Two methods are shown here to find:
1. To do the quick sort comparator, based on the distance to origin.
2. To use the heap of size K.

#run time O(nlogn), space O(1)
import heapq

def closest_point(origin, points, k):

    def compare(p1, p2):
        return ((p1[0] - origin[0])**2 + (p1[1] - origin[1])**2) - ((p2[0] - origin[0])**2 + (p2[1] - origin[1])**2)

    def compare1(p1, p2):
        return (p1[0]**2 + p1[1]**2) - (p2[0]**2 + p2[1]**2)

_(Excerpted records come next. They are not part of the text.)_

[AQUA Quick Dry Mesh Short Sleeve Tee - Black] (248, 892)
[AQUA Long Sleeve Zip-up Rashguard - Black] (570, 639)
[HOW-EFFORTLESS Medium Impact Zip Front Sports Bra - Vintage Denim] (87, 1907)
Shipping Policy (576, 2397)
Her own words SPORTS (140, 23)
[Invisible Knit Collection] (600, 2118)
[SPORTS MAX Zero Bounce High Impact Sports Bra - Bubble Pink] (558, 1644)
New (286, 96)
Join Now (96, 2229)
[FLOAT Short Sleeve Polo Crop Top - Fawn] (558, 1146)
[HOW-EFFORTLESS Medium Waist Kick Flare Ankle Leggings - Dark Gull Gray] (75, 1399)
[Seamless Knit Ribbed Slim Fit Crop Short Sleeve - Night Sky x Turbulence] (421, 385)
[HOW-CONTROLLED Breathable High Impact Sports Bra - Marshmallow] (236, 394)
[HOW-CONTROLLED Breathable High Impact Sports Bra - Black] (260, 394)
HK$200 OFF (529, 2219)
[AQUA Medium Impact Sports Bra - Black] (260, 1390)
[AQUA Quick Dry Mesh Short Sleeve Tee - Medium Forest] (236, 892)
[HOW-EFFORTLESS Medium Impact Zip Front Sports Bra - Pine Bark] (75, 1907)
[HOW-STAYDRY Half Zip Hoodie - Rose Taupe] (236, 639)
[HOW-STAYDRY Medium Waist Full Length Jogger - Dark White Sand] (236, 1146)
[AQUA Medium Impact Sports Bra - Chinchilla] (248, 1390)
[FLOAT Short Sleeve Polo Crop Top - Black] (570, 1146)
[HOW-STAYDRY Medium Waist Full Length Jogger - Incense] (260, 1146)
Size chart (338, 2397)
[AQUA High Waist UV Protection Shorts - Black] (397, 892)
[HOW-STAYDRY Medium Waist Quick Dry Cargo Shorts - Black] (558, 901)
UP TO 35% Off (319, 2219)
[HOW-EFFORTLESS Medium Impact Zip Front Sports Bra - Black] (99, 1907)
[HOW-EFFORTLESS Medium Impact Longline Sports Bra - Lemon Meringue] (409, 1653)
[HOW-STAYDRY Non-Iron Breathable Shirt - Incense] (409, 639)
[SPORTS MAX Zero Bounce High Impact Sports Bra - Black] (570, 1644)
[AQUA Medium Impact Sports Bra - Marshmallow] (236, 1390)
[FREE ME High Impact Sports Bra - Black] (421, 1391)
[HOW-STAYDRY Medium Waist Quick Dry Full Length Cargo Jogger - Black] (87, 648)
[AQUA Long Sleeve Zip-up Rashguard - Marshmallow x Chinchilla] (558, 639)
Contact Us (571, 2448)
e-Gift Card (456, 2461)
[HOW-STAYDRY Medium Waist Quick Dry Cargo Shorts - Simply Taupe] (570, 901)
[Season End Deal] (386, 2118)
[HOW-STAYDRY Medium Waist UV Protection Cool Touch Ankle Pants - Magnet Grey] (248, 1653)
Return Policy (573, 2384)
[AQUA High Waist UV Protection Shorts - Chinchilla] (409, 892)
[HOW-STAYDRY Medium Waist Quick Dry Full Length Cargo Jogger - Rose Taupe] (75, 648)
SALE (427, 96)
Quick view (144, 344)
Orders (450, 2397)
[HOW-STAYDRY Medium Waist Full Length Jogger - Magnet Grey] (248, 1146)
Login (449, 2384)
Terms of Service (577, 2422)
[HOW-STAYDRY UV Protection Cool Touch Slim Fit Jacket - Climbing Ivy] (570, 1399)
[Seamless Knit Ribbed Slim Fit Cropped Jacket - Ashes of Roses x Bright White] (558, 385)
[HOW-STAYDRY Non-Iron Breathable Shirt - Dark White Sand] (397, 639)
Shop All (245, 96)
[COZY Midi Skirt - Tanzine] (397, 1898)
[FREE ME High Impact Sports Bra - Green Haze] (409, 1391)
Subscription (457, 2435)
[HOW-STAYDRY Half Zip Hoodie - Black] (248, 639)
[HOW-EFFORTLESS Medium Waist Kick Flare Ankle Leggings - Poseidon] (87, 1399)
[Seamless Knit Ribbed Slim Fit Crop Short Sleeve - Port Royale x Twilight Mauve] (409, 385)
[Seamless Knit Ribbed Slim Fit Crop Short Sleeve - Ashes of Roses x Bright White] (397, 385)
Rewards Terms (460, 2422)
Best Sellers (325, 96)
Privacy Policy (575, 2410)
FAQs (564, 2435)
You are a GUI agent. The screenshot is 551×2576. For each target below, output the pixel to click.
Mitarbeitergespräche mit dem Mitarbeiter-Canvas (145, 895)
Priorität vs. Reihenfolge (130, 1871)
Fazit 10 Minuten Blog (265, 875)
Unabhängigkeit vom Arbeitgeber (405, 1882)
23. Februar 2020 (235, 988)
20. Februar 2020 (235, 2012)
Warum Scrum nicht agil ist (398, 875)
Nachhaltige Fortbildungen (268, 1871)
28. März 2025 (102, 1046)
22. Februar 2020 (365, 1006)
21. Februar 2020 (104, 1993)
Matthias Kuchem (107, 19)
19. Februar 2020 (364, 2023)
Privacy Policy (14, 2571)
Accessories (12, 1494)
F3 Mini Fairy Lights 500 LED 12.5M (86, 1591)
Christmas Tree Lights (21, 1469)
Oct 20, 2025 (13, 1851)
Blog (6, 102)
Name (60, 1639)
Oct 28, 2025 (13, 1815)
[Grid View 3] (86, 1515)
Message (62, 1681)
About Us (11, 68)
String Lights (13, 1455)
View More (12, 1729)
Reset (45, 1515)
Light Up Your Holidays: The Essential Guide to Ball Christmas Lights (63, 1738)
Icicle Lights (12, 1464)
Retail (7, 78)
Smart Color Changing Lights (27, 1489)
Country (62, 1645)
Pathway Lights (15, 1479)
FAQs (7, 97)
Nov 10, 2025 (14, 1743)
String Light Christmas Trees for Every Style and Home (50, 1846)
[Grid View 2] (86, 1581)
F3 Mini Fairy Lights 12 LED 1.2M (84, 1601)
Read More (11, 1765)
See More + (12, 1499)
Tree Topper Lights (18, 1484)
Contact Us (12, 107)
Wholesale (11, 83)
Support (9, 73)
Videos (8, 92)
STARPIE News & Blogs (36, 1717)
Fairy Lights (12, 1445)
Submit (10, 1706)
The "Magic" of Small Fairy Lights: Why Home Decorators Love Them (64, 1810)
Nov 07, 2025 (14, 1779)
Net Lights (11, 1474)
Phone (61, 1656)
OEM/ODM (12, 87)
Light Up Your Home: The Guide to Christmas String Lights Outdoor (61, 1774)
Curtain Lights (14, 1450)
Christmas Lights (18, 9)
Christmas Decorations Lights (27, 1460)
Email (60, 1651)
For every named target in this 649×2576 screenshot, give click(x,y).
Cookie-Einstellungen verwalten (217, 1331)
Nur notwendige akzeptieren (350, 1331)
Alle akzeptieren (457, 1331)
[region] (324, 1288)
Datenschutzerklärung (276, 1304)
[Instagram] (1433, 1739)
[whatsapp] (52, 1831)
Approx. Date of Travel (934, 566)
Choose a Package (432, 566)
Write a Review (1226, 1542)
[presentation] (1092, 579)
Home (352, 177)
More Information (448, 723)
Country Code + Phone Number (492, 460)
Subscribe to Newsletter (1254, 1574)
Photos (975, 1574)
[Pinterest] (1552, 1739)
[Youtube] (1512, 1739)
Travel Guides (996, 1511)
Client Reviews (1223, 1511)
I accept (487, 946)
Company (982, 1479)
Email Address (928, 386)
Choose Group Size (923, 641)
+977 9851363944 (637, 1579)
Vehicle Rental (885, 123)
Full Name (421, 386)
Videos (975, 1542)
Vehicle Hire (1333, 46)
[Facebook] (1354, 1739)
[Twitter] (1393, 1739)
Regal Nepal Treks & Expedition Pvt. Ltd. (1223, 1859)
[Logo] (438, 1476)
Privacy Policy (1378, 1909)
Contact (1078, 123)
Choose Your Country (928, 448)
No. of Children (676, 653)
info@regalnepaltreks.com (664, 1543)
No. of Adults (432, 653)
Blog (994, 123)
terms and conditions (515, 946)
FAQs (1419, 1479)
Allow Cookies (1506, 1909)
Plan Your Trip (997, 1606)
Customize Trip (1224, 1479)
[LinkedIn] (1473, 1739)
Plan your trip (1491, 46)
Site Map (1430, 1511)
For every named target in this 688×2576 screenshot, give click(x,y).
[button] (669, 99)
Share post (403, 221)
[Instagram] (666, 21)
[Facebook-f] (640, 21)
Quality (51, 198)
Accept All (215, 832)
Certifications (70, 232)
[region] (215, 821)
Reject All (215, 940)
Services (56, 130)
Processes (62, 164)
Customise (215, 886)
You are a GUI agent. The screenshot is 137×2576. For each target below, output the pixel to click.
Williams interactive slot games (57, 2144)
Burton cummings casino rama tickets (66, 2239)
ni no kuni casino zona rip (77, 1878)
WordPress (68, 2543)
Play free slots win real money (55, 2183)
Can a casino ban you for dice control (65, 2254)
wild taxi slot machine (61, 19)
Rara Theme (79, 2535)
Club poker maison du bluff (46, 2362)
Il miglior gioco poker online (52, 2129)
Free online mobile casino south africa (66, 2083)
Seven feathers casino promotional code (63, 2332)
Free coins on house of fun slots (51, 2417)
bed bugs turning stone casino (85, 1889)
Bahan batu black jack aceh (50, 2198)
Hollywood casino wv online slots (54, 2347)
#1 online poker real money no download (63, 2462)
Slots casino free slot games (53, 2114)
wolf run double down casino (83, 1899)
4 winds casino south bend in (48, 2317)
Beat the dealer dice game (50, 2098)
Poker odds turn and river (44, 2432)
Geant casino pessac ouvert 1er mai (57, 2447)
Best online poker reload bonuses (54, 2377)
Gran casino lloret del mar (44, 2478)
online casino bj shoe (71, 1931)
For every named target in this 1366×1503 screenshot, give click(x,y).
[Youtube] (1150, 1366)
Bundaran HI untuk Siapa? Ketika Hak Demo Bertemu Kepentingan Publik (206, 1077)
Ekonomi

    points = sorted(points, cmp=compare1)
    return points[:k]


points = [(0, 0), (1, 1), (1, 0), (2, 1), (2, 2), (1, 2), (0, 1)]
print closest_point((0, 0), points, 3)

#time: nlogk; space O(k)
def closest_point_heap(origin, points, k):
    hp = []

    for i in xrange(len(points)):
        x, y = points[i]
        dis = -(x**2 + y**2)

        if len(hp) < k:
            heapq.heappush(hp, (dis, x, y))
        else:
            mxdis, xx, yy = heapq.heappop(hp)
            if mxdis < dis:
                heapq.heappush(hp, (dis, x, y))
            else:
                heapq.heappush(hp, (mxdis, xx, yy))

    for p in hp:
        print p[1], p[2]


closest_point_heap((0, 0), points, 4)